A number of factors can introduce ambiguity into STR evidence,
leaving the results open to alternative
interpretations. To competently represent an individual
incriminated by DNA evidence, defense counsel must
uncover these ambiguities, when they exist, understand their
implications, and explain them to the trier-of-fact.
Degradation. As samples age, DNA like any chemical
begins to break down (or degrade). This process occurs slowly
if the samples are carefully preserved but can occur rapidly
when the samples are exposed for even a short time to
unfavorable conditions, such as warmth, moisture or
sunlight.
Degradation skews the relationship between peak heights
and the quantity of DNA present. Generally, degradation
produces a downward slope across the electropherograms in
the height of peaks because degradation is more likely to
interfere with the detection of longer sequences of repeated
DNA (the alleles on the right side of the electropherogram)
than shorter sequences (alleles on the left side).

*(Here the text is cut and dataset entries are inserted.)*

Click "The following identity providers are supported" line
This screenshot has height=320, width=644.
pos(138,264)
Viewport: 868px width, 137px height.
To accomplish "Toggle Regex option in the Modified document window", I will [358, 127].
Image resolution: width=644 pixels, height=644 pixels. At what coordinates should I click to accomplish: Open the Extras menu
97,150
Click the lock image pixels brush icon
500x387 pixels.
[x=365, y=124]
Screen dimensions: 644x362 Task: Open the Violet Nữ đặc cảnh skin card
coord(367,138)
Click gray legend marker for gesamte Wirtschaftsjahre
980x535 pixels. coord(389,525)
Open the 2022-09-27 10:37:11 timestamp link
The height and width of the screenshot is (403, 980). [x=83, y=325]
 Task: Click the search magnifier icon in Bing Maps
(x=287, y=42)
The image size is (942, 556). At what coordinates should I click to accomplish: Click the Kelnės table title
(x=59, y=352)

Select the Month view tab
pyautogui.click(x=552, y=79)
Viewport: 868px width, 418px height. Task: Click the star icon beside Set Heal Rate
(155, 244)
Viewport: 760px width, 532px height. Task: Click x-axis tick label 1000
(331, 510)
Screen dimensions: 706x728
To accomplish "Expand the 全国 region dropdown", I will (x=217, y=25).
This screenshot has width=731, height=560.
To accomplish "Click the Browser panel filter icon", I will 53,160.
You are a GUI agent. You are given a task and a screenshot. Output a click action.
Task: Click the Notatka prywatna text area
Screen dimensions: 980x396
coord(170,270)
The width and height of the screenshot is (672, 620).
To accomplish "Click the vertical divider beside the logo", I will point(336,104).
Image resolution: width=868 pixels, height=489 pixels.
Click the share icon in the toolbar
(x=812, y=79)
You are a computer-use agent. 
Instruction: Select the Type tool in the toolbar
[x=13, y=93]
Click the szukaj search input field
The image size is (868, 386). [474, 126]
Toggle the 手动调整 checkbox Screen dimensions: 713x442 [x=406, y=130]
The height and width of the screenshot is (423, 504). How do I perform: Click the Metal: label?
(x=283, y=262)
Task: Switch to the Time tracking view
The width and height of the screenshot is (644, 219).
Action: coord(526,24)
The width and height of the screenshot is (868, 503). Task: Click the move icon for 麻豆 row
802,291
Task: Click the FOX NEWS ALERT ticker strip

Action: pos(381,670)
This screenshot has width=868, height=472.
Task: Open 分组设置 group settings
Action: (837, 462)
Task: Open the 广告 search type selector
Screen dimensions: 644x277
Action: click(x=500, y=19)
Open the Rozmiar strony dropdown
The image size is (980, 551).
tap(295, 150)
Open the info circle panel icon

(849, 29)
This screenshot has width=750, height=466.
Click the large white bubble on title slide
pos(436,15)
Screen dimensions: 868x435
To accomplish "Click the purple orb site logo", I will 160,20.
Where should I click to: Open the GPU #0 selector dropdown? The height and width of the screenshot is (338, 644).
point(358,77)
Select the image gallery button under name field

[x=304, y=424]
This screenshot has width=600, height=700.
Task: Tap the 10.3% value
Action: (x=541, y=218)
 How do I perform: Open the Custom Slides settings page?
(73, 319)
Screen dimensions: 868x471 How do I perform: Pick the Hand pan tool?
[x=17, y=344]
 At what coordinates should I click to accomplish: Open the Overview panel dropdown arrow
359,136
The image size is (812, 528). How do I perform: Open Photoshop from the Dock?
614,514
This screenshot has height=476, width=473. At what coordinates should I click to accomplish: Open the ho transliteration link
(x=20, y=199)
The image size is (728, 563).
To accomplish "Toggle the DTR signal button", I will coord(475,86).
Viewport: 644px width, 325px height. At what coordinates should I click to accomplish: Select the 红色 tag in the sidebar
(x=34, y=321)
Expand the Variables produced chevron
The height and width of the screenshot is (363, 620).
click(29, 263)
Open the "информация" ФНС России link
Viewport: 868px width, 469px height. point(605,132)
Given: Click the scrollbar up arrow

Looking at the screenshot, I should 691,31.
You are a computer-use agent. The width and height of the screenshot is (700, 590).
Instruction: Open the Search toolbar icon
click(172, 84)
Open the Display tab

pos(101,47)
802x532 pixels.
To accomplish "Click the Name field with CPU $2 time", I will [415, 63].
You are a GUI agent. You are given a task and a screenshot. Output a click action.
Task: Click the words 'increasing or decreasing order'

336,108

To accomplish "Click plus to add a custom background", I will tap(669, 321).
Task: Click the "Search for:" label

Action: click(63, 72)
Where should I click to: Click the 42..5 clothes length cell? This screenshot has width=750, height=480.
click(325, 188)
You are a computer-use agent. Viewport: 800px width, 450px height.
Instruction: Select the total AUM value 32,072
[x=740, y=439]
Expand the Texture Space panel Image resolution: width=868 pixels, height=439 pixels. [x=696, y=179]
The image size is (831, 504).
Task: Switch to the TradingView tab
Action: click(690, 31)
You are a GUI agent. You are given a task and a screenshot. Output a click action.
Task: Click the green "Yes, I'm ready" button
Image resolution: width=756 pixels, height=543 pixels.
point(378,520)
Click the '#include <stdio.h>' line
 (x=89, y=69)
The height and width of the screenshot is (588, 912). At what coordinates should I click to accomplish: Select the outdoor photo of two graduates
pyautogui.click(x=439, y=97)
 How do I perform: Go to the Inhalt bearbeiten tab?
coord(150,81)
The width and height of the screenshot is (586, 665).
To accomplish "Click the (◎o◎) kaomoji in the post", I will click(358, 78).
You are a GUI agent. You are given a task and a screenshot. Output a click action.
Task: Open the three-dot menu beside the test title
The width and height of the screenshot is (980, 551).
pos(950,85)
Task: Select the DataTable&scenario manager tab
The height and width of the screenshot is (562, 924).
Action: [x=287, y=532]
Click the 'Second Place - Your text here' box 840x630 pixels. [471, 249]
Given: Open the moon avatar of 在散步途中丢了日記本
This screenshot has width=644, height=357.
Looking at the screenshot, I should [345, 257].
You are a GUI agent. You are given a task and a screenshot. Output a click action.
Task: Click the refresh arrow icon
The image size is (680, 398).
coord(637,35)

Degraded samples can be difficult to type. The process of
degradation can reduce the height of some peaks, making
them too low to be distinguished reliably from background
"noise" in the data, or making them disappear entirely, while
other peaks from the same sample can still be scored. In
mixed samples, it may be impossible to determine whether
the alleles of one or more contributors have become undetectable
at some loci. Often analysts simply guess whether all
alleles have been detected or not, which renders their conclusions
speculative and leaves the results open to a variety of
alternative interpretations. Further, the two or more biological
samples that make up a mixture may show different
levels of degradation, perhaps due to their having been
deposited at different times or due to differences in the
protection offered by different cell types. Such possibilities
make the interpretation of degraded mixed sample particularly
prone to subjective (unscientific) interpretation.
Spurious Peaks. An additional complication in STR interpretation
is that electropherograms often exhibit spurious
peaks that do not indicate the presence of DNA. These extra
peaks are referred to as "technical artifacts" and are
produced by unavoidable imperfections of the DNA analysis
process. The most common artifacts are stutter peaks, noise
and pull-up.
Stutter peaks are small peaks that occur immediately
before (and, less frequently, after) a real peak. Stutter occurs
as a by-product of the process used to amplify DNA
from evidence samples. In samples known to be from a single
source, stutter is identifiable by its size and position.
However, it is sometimes difficult to distinguish stutter
bands from a secondary contributor in samples that contain
(or might contain) DNA from more than one person.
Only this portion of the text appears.